## EXERCISE AIM:
Copy out each line of the records that contains the word "icon".
-- start of SOURCE DATA --
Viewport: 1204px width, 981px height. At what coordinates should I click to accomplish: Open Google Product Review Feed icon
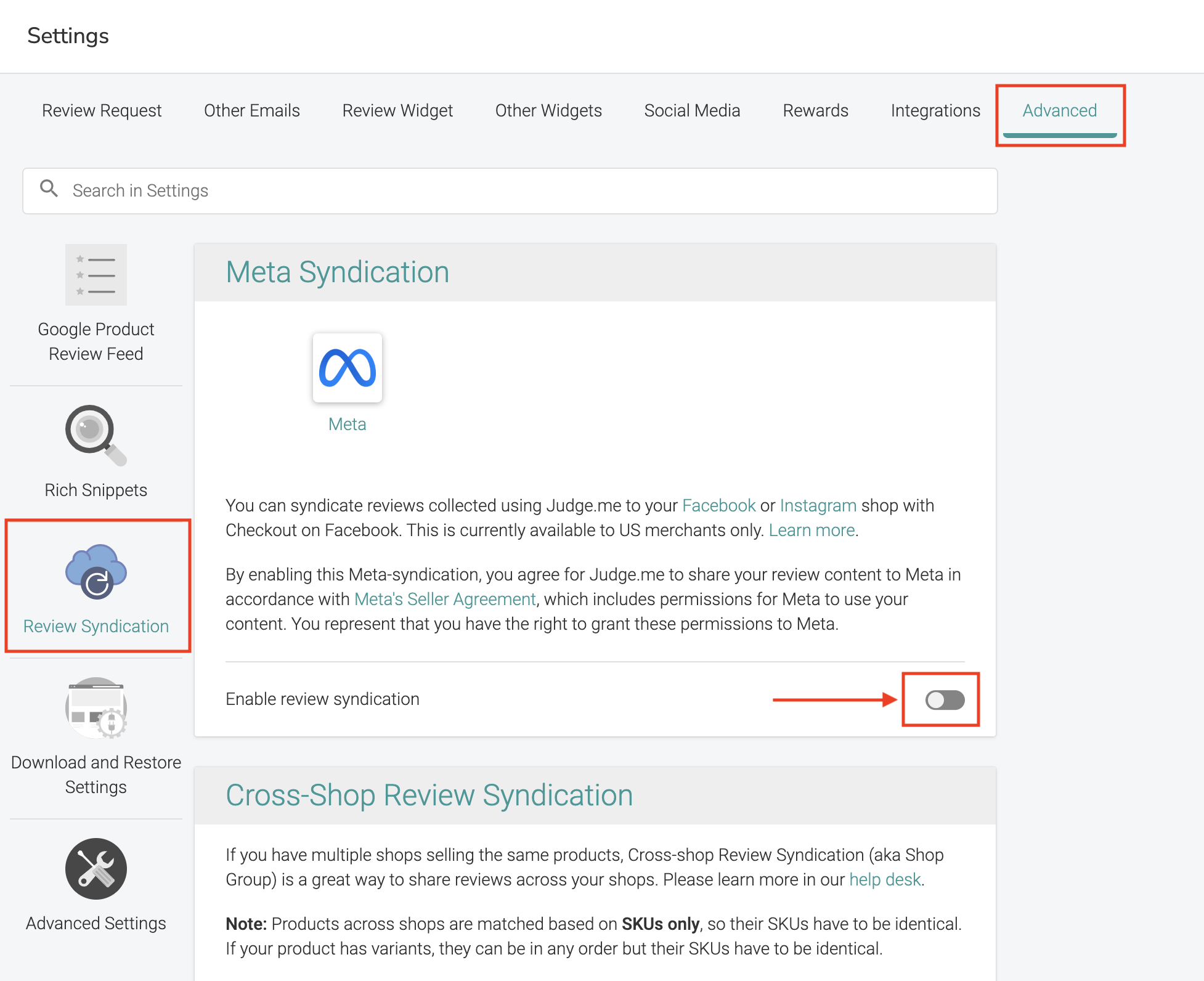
-- end of SOURCE DATA --
-- start of SOURCE DATA --
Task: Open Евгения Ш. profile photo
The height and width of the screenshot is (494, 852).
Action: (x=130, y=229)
-- end of SOURCE DATA --
-- start of SOURCE DATA --
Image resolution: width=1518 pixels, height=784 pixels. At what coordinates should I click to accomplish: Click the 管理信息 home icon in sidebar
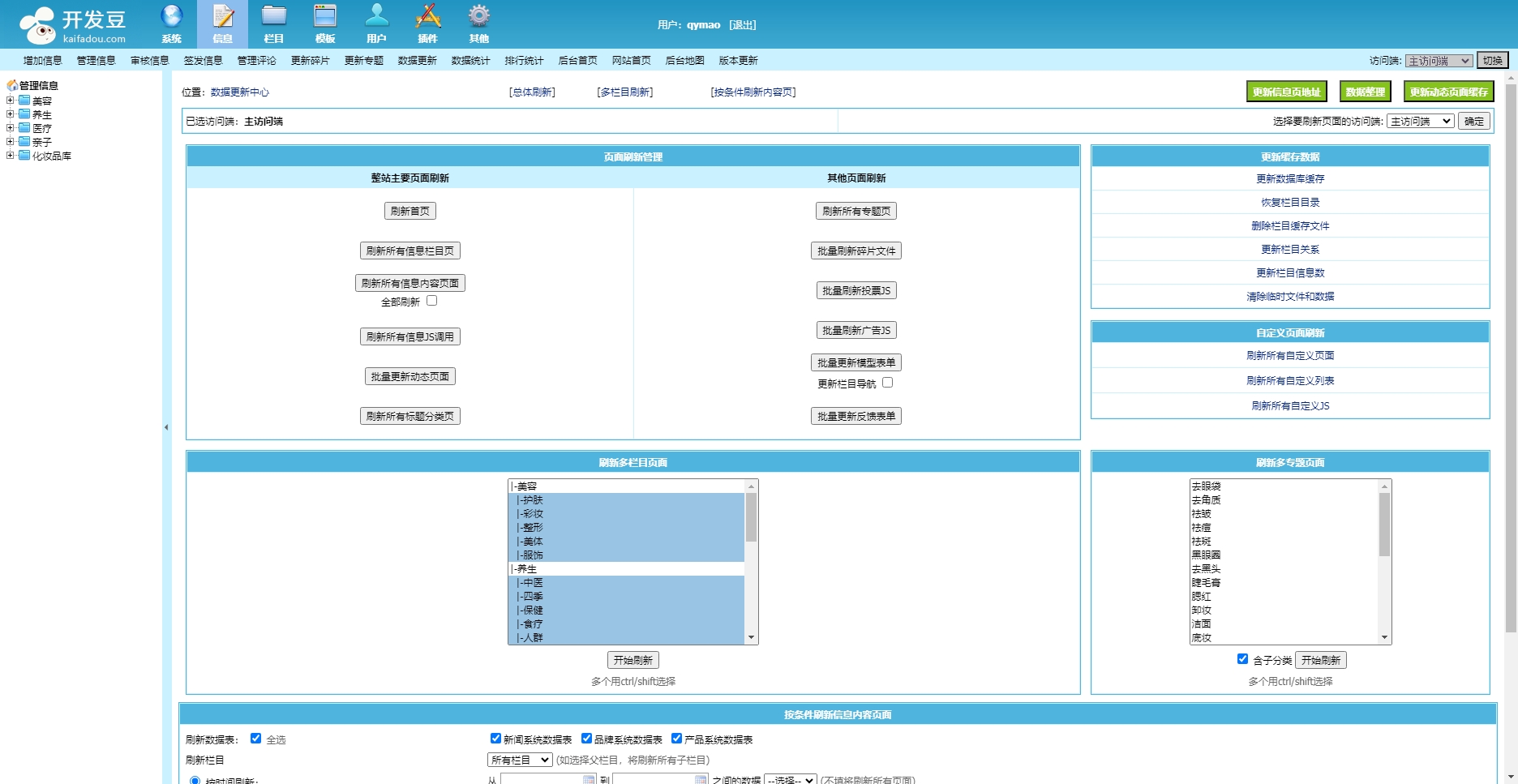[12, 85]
-- end of SOURCE DATA --
## THE ANSWER:
Viewport: 1204px width, 981px height. At what coordinates should I click to accomplish: Open Google Product Review Feed icon
Image resolution: width=1518 pixels, height=784 pixels. At what coordinates should I click to accomplish: Click the 管理信息 home icon in sidebar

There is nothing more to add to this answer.